### TASK TO COMPLETE
Please use the post below about LG's OLED production to explain why it says the "reduced production output for larger panel mix" carries a certain logic for M2.

M1 has always been the mysterious part of the equation to me.

M2 phase I is 6000 substrates per month, or 36,000 raw 55" 4K panels per month. At 80% yield (which they are still apparently below), that amounts to a little over 85K 55" 4K OLEDs per quarter (about the estimated total units shipped in Q2). M2 is only producing 4K OLED TVs (and is the only fab producing 4K OLED TVs), so the 'reduced production output for larger panel mix' carries a certain logic for M2. And since the 'size trade off' only applies to 4K OLEDs, it makes sense for M2 (assuming they get 4K OLED sales close to 85K/quarter).

The problem is that LG is not selling anywhere near that number of 4K OLEDs right now. The vast majority are stil the 1080p 55EC9300s.

### ROWS
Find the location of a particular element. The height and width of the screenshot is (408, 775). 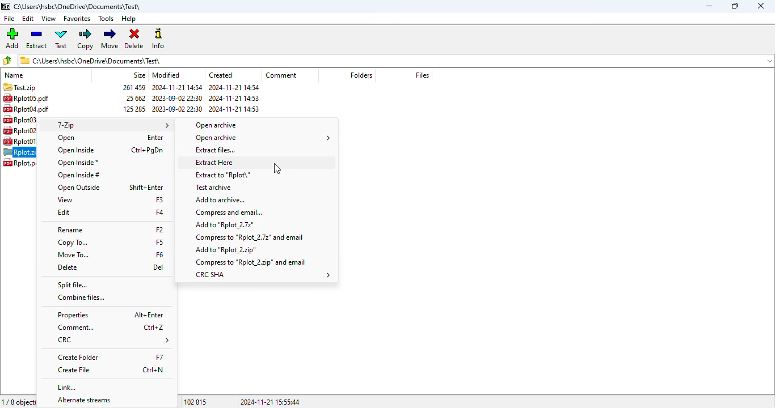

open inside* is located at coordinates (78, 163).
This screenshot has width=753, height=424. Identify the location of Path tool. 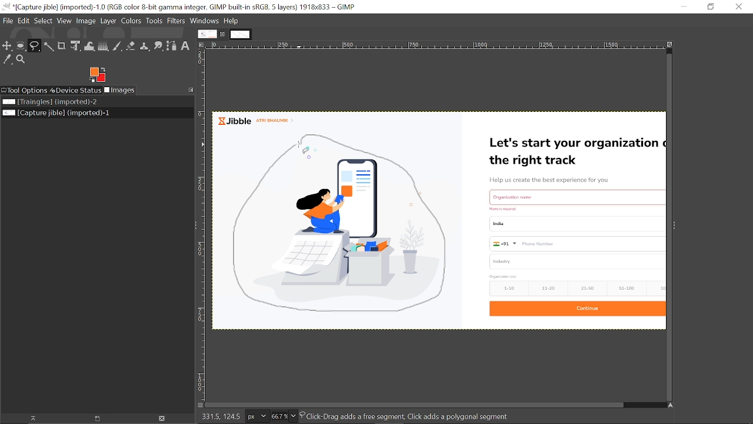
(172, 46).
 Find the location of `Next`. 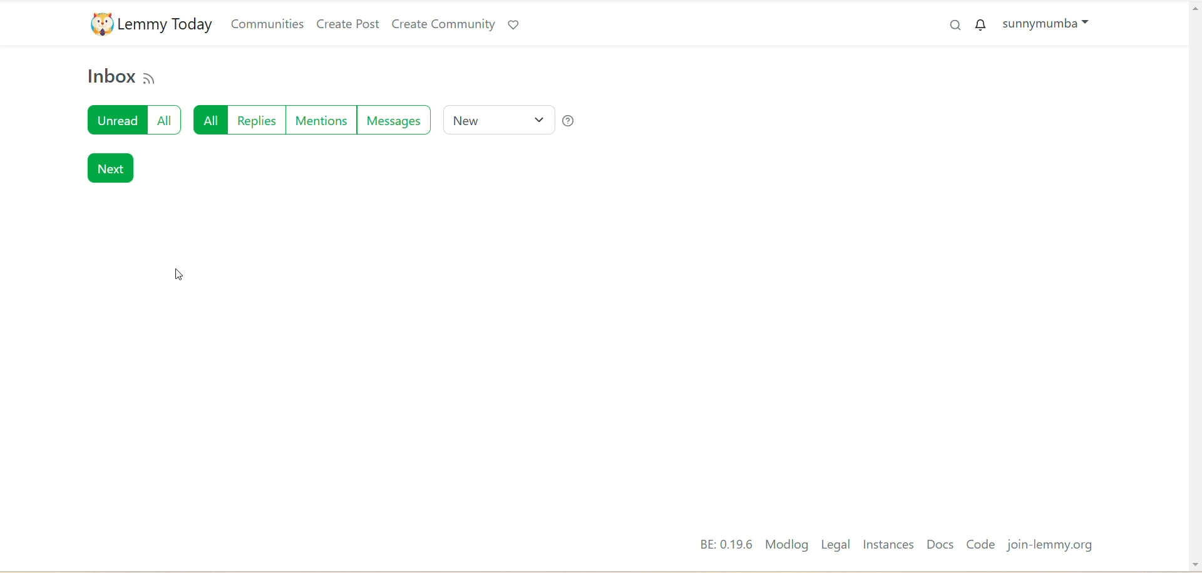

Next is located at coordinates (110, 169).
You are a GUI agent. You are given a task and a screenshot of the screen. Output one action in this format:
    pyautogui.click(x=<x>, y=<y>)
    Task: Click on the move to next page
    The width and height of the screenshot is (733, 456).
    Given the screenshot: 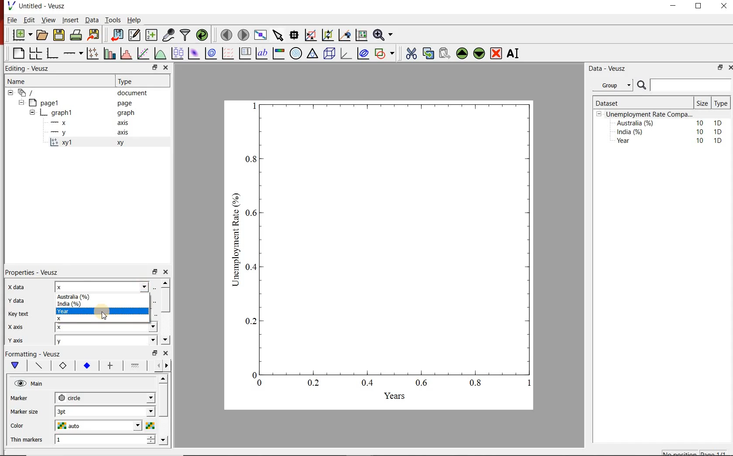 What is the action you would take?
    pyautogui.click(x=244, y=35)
--
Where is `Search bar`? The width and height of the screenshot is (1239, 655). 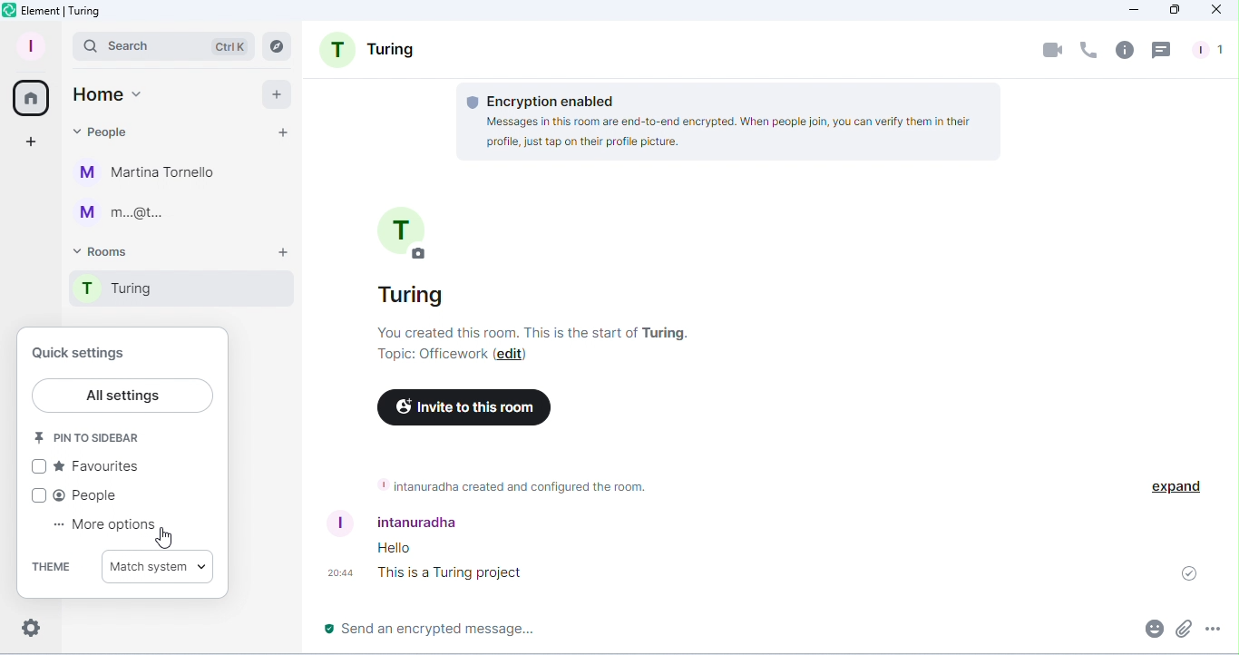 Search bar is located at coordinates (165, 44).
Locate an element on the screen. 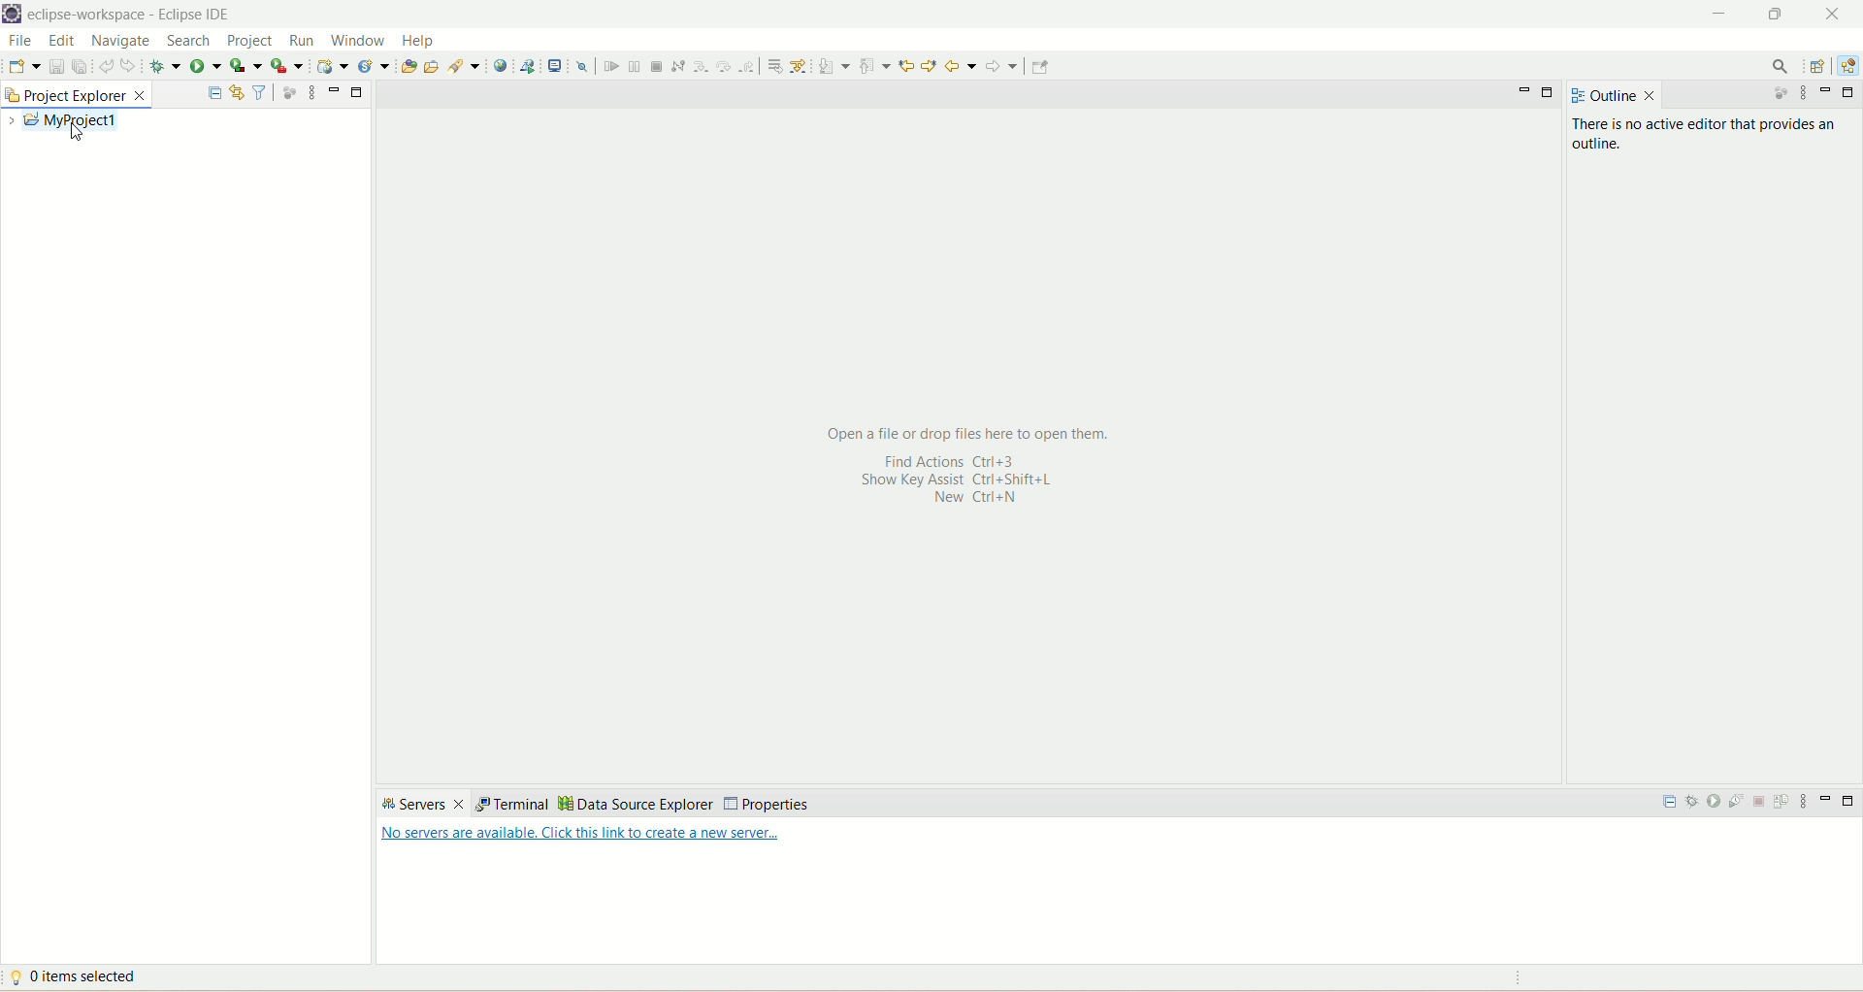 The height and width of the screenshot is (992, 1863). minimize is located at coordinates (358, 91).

### WORKED ANSWER
M2 produces only 4K OLED TVs and is the only fab producing them. The size trade-off applies only to 4K OLEDs, so the post says it makes sense for M2, assuming 4K OLED sales come close to 85K per quarter.